Indexing stack overflow

Wed Mar 20 21:40:27 GMT 2024

On Wed, Mar 20, 2024 at 11:08:36AM +0530, Sagar Acharya wrote:
> So, xapian and omega just converts documents into a searchable
> database right? It organizes the content.

Omega's omindex finds documents via recursing a directory tree,
determines if they need adding/updating, extracts text and fees
it to the xapian-core C++ API.

The xapian-core C++ API takes text as input and indexes it into
a searchable database, which it then allows searching.

There are other parts to Omega such as scriptindex which provides
more customisable batch indexing, and a CGI search front-end
(also called omega).  There's no web crawler though.

You can also mix and match pieces of Omega with other things
using the xapian-core C++ API, so you could index with omindex
and search with your own frontend, or index with your own code
and search with the omega CGI.  There are a few conventions
Omega assumes about how the xapian-core API is used which the
API itself doesn't enforce.

Finally there are bindings to the C++ API for various other
programming languages, mostly in xapian-bindings but there are
a few maintained separately by other developers.

> My website below is fully in html and no javascript but today,
> practically all website use js.
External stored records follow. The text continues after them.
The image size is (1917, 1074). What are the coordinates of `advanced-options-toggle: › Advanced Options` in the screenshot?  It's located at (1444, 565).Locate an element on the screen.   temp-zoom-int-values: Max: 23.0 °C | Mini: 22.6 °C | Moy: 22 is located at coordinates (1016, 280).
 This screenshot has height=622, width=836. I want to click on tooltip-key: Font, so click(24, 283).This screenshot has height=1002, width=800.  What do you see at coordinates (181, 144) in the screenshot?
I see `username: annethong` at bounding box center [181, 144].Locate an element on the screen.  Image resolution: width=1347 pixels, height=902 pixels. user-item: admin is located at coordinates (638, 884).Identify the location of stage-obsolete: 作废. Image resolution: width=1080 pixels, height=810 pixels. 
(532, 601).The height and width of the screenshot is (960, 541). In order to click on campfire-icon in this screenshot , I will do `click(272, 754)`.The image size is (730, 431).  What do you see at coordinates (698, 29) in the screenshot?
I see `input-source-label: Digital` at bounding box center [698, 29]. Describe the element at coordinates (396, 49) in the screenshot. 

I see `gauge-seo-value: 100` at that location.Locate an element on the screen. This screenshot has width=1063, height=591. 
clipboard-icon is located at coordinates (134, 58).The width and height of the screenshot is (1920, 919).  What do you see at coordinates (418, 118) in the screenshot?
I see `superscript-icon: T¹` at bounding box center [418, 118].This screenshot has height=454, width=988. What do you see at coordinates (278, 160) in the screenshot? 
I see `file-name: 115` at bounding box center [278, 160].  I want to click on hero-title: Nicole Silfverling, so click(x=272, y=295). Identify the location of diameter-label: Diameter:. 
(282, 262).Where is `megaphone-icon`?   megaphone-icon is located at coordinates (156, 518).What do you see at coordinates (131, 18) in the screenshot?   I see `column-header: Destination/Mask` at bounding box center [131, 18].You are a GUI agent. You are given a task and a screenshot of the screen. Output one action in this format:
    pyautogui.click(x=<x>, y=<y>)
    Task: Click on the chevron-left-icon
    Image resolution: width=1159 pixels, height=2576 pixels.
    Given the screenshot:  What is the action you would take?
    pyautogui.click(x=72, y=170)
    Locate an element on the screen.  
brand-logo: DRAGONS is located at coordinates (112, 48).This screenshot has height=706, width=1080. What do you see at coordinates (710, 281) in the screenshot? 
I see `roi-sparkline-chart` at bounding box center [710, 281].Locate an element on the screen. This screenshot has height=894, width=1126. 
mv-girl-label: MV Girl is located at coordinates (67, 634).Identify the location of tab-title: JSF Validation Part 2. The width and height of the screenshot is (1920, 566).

In such cases, in order to search for
> the right content, managing js is necessary.

Currently omindex will see HTML pages much like a browser with
Javascript disabled, so you'll get a poor indexing experience
if much of your content is built in the browser by Javascript.  It's
also worth bearing in mind you may get a similar poor experience with
some web search engines, and it also means a slower page load for human
users.  Even web search engines which execute Javascript may penalise
pages with it (AIUI it's pretty common to give a ranking boost to pages
which load fast).

Potentially omindex could attempt to execute Javascript but it seems
complicated to do and I don't know of anybody with plans to work on it.

If you have such a site and want to index it with Omega, the best
approach is probably to write a bit of code to pull the content from
whatever your backend store is and write it out in the scriptindex dump
format (which is essentially stanzas of NAME=VALUE) and index it that
way.  If your backend store can provide a feed of new/changed documents
or tracks last modified timestamps you can do incremental updating with
this approach.

> Which web languages are targeted by xapian?

We have bindings for several languages commonly use for websites (e.g.
PHP, Perl, Python, Ruby) in xapian-bindings and there are some
third-party nodejs bindings.

We also support compilation with emscripten which allows running
Xapian in the browser - you can read more about that here:

https://blog.runbox.com/2019/01/the-secret-behind-runbox-7s-speed/

Cheers,
    Olly